Co-Recipient: Geoffrey R. Stone, University of Chicago
Book: Perilous Times: Free Speech in Wartime ( W.W. Norton & Company)
Co-Recipient: Charles T. Clotfelter, Duke University
Book: After Brown - The Rise and Retreat of School Desegregation (Princeton University Press)
(Geoffrey R. Stone )
Citation: Professor Geoffrey Stone's book Perilous Times is an excellent analysis of the history of limitations on free speech in the United States. Stone, who is the Harry Kalven Jr. Distinguished Service Professor Law at the University of Chicago, takes the reader across more than 200 years of decision making by Congress, the President, and the judiciary. Rather than focusing on one branch of policymakers, Stone weaves together the impact of the separate decisions made by members of Congress, the President and the judiciary (from District Courts to the Supreme Court) on the exercise of free speech. He analyzes both the legal and political dimensions of his subject, in a sequence that allows the reader to gather a much more comprehensive understanding of why free speech has been limited or protected over time.
Stone details the well known and lesser known cases of challenges to free speech with rigor and sensitivity to historical context. He takes us from Matthew Lyon who was jailed for sedition under the Alien and Sedition Act to Fred Korematsu who was imprisoned during the Japanese internment during World War II, to the case of the Pentagon Papers. His work shows the extent to which the Supreme Court's decisions have always been determined partly by the individual views held by the Justices on individual rights as well as by public opinion. Perilous Times also shows that there is an institutional tendency in the Presidency itself to limit individual expression during wartime. From Adams to Roosevelt, presidents have veered toward suppressing free speech when it has been viewed to undermine U.S. foreign policy. Professor Geoffrey Stone's work could not be more timely or more important reading for political scientists. Anyone who wants to have an informed opinion about the pros and cons, and unintended consequences, of limiting dissent in public discourse must read this book.
(Charles T. Clotfelter)
Citation: Charles Clotfelter's study of racial segregation in schools in the United States addresses a durably important issue in American national life. Of the many works produced around the fiftieth anniversity of Brown this book is especially valuable in combining rigorous empirical inquiry with thoughtful commentary on relevant policy questions. Clotfelter's careful analysis shows that segregation in schools fell sharply in the decades after Brown, especially but not only in the South. The steep national decline in segregation did not continue, however.

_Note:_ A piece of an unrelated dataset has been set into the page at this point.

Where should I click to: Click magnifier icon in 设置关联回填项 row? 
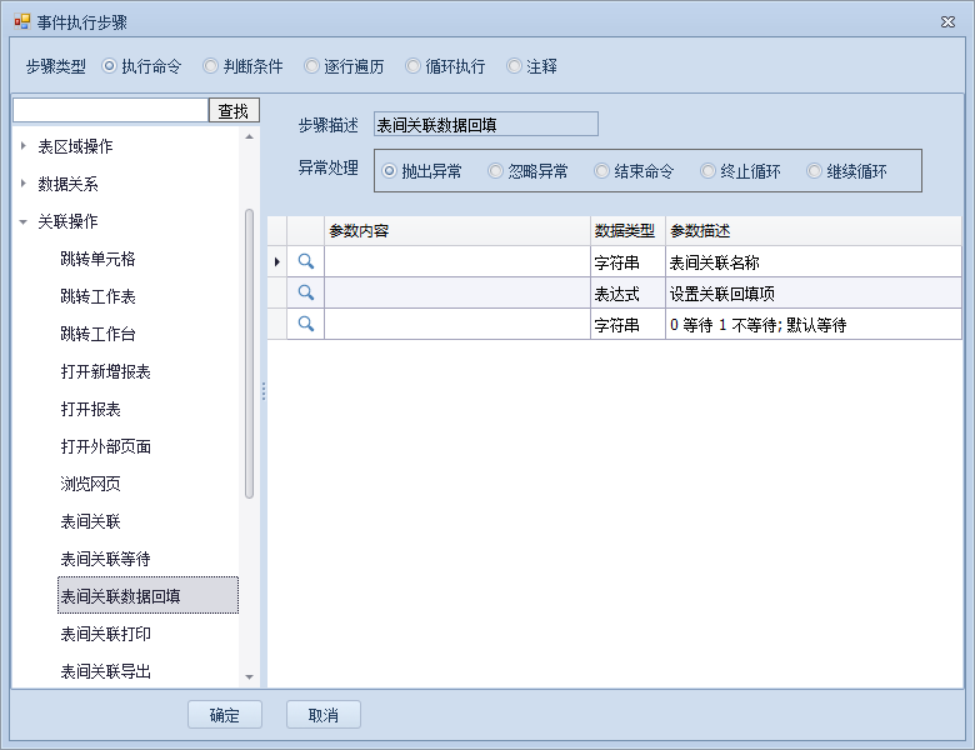click(x=307, y=292)
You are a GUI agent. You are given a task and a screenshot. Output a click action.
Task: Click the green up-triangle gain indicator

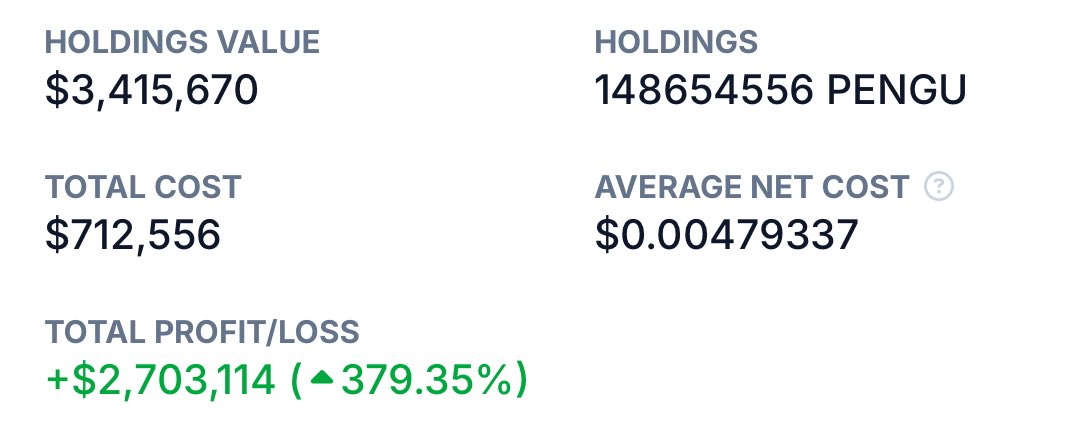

Clotfelter's diagnosis of what has limited the earlier dynamic of desegregation is provocative for students of modern American politics. He argues that whites have sought to avoid racially mixed schools, and have employed a range of means to do so; that local governments have sought accommodated white efforts to avoid desegregation; and that national political actors, including the courts, have declined to pursue desegregation vigorously or creatively in recent decades. Thus political factors have been crucial both in defining the overall course of substantial desegregation and in significantly reducing the extent and dynamism of that historic shift.